Hund in Odessa am Hals aufgehängt: Polizei ermittelt nach Vorfall mit Militärbehörden.
Vorfall mit Militärbehörden in Odessa
Nach Angaben von Novyny.live: Am 24. Juni eskalierte eine Situation in Odessa, bei der ein Jack-Russell-Terrier namens Tito durch Angehörige der Militärbehörden (TZK) schwer misshandelt wurde. Die Hundehalterin Tetjana Penowa berichtet, ihr Tier habe Verletzungen erlitten und humpele nun. Der Vorfall ereignete sich im Rahmen einer Auseinandersetzung, bei der auch Menschen zu Schaden kamen.

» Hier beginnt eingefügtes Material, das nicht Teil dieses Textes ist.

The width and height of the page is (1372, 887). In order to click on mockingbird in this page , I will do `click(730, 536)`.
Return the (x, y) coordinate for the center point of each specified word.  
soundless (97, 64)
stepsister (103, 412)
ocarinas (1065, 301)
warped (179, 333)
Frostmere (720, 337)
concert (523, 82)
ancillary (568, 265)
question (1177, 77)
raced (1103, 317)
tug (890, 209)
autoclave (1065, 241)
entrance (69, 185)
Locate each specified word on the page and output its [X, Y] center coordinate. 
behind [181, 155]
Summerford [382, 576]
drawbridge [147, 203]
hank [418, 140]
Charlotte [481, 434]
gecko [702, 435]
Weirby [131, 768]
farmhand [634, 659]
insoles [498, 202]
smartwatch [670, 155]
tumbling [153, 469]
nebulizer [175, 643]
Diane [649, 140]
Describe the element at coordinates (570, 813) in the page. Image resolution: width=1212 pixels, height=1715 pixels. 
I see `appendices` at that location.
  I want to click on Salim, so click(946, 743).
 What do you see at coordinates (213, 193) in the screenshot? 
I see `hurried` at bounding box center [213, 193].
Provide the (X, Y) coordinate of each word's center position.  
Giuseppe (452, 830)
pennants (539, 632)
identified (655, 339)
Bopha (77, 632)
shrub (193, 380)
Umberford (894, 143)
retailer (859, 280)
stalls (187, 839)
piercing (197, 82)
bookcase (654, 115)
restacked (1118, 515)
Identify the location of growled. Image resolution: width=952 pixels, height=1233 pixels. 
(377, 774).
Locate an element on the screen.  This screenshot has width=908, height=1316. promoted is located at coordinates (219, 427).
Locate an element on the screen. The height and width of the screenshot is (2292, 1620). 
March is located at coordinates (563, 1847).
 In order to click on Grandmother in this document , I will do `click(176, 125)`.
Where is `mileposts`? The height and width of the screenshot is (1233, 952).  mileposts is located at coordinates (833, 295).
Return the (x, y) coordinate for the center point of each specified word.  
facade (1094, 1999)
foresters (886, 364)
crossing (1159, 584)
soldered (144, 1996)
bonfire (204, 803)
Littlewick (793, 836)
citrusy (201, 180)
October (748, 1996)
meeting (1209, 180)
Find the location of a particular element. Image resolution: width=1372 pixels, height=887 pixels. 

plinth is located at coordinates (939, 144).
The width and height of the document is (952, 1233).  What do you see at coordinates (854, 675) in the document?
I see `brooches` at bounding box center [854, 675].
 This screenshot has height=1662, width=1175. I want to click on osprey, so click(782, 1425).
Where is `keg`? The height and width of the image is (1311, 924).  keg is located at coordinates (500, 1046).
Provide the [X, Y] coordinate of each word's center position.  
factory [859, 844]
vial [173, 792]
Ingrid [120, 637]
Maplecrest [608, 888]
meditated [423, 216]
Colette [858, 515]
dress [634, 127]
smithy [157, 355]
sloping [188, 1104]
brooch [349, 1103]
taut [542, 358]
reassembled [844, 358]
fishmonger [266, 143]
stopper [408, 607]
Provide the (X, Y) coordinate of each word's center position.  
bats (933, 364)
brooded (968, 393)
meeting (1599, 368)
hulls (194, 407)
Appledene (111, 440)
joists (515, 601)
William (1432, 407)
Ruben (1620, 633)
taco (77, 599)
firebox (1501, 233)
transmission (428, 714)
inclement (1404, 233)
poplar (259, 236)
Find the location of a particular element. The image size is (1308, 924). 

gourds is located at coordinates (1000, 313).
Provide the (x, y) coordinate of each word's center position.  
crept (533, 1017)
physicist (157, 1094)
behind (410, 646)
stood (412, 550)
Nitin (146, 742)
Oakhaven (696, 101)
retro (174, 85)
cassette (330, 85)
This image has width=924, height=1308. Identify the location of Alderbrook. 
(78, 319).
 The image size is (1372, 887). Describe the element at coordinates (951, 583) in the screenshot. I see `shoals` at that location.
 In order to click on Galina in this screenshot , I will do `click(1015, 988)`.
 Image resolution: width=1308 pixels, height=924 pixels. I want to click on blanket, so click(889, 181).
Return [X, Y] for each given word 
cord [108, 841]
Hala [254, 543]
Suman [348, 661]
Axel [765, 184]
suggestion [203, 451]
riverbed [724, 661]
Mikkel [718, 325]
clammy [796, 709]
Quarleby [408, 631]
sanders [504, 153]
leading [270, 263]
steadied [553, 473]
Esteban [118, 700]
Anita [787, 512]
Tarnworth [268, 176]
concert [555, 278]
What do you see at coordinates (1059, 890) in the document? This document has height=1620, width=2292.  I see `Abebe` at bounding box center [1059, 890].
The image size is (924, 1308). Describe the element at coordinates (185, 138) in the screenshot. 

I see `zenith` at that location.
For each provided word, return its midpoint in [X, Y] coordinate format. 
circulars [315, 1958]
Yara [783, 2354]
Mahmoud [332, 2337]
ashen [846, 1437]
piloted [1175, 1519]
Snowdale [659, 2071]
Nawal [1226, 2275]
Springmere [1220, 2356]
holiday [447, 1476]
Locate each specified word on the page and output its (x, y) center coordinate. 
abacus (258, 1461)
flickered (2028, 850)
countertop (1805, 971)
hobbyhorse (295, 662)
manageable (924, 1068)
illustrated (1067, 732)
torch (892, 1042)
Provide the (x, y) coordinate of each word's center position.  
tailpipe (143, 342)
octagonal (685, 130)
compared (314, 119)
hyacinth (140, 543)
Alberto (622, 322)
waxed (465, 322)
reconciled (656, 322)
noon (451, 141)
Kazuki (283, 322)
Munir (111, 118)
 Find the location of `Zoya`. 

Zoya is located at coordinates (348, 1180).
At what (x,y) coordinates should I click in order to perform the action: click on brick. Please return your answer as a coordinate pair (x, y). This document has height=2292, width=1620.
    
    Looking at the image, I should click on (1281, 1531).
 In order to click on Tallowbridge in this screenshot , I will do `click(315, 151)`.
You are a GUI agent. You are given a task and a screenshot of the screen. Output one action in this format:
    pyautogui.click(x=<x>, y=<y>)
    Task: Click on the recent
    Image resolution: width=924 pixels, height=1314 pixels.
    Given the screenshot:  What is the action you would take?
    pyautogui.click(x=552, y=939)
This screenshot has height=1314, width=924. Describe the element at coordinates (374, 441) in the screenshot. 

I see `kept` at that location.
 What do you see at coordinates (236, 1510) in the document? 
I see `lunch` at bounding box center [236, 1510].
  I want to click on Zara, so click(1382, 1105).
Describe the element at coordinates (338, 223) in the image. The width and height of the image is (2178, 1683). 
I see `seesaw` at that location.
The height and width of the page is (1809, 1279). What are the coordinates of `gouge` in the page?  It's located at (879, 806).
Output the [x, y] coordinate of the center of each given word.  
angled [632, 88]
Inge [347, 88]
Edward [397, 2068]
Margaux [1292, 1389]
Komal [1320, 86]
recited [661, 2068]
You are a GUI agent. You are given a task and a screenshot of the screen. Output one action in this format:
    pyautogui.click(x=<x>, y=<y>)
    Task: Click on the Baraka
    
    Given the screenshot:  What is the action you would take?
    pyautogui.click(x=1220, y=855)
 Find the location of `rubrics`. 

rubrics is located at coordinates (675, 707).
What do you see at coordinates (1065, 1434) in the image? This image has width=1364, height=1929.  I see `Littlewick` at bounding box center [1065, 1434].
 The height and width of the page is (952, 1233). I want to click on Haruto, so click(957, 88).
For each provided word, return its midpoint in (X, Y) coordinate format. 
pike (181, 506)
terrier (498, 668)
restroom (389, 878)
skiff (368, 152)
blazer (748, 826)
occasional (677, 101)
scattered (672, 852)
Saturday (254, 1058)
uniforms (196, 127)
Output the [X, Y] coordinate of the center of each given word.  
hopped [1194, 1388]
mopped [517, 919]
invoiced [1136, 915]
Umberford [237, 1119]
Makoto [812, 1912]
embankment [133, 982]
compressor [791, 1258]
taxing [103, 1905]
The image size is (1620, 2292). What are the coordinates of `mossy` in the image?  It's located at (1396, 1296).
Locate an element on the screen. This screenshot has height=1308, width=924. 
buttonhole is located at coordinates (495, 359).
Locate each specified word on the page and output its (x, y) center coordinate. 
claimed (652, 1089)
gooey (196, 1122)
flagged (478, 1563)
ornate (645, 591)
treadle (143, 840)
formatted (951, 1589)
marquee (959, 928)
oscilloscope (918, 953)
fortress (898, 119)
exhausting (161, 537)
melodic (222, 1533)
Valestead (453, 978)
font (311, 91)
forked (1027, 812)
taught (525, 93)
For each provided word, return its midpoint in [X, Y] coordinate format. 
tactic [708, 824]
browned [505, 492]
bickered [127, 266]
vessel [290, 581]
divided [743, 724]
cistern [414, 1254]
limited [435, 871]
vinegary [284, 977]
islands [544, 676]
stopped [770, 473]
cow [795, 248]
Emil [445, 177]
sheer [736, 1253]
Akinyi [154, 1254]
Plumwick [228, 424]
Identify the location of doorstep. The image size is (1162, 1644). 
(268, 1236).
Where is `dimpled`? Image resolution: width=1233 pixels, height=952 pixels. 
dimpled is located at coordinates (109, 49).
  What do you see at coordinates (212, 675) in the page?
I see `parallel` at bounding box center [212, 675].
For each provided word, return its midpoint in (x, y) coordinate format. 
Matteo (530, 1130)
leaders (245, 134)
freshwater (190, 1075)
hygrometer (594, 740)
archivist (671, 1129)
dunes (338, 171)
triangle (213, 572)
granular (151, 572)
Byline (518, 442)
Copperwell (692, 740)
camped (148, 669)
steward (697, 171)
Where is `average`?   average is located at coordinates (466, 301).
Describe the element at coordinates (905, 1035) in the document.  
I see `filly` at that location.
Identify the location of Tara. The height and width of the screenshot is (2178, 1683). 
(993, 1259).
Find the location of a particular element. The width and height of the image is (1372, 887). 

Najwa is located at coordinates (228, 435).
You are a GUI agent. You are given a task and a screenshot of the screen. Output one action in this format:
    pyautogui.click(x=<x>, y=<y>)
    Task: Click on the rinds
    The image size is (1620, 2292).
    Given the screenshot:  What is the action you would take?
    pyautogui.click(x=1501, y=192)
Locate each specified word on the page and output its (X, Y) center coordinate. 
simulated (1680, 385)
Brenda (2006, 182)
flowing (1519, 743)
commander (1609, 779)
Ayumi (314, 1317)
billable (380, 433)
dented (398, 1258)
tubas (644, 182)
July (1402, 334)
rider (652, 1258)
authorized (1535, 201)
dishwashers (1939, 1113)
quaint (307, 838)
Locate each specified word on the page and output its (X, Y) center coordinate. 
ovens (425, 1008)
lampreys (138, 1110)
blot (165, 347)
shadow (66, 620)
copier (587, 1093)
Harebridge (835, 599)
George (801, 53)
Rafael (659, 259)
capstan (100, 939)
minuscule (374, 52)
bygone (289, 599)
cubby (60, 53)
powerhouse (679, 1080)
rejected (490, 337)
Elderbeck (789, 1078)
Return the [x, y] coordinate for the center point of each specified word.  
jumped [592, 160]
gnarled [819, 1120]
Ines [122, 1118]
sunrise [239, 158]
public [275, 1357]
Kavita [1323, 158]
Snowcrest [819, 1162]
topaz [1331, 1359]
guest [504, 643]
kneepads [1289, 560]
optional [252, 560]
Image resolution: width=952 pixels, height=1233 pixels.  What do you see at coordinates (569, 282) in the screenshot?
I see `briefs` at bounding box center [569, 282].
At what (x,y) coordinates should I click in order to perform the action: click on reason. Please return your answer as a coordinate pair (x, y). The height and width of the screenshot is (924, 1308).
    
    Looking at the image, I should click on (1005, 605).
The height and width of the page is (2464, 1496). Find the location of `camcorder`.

Der Hund wurde in einen Kleinbus gebracht und dort an der Leine aufgehängt am Hals festgehalten. Penowa schildert: 'Ein Mann sah, wie der Hund im Bus am Hals aufgehängt an der Leine hing. Dann fuhren die Unbekannten weg.' Nach etwa einer halben Stunde Suche wurde Tito verletzt aufgefunden. Seine Hinterpfote war geprellt, am anderen Bein wird ein Bänderriss vermutet.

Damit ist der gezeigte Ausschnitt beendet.